— Start Material for this exercise —

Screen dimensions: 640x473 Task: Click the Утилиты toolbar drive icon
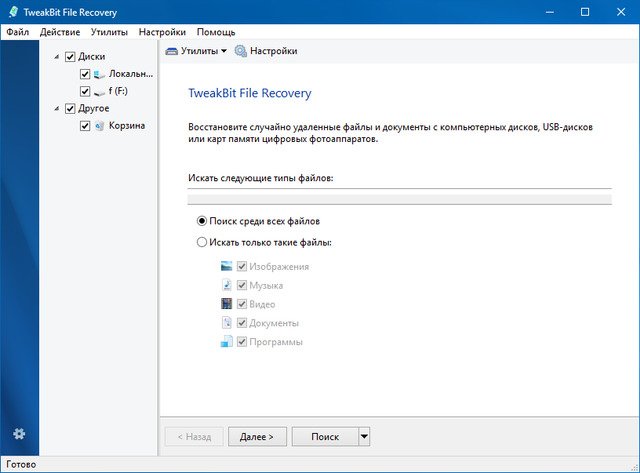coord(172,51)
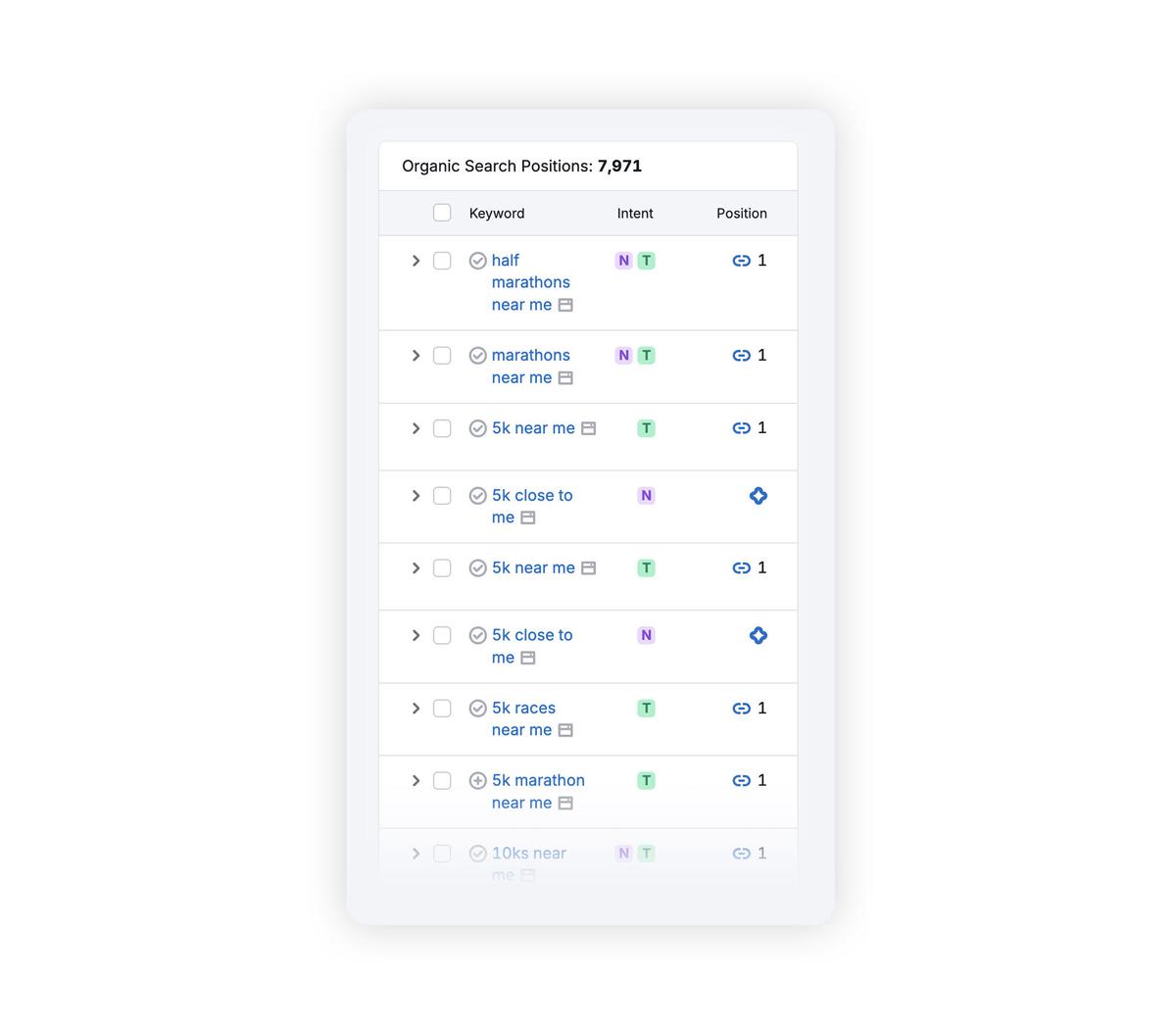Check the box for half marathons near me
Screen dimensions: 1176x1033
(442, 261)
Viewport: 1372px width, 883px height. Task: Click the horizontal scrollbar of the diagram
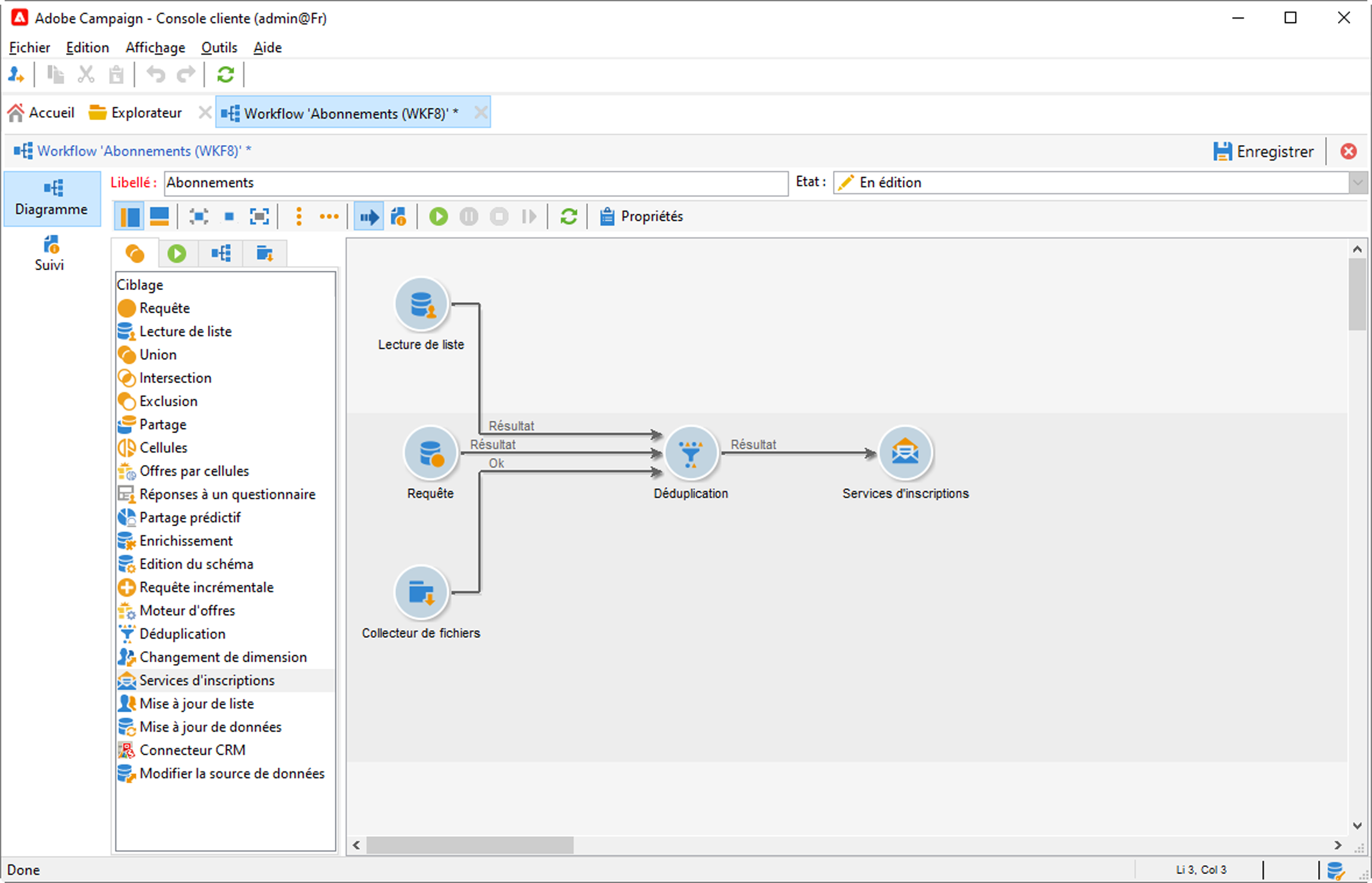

— End Material for this exercise —
— Start Material for this exercise —

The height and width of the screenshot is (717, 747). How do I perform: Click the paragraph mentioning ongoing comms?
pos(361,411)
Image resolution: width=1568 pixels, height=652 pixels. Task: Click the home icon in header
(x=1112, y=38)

— End Material for this exercise —

» **Task details**:
Format the part of the data that opens with the line containing "Screen dimensions: 640x473" and closes with the line containing "Viewport: 1372px width, 883px" as a JSON list of strings, one string per line. Include both of those lines, leave out blank lines, and leave the pictures out of the answer.

» **The solution**:
[
  "Screen dimensions: 640x473 Task: Click the Утилиты toolbar drive icon",
  "coord(172,51)",
  "Check the box for half marathons near me",
  "Screen dimensions: 1176x1033",
  "(442, 261)",
  "Viewport: 1372px width, 883px height. Task: Click the horizontal scrollbar of the diagram"
]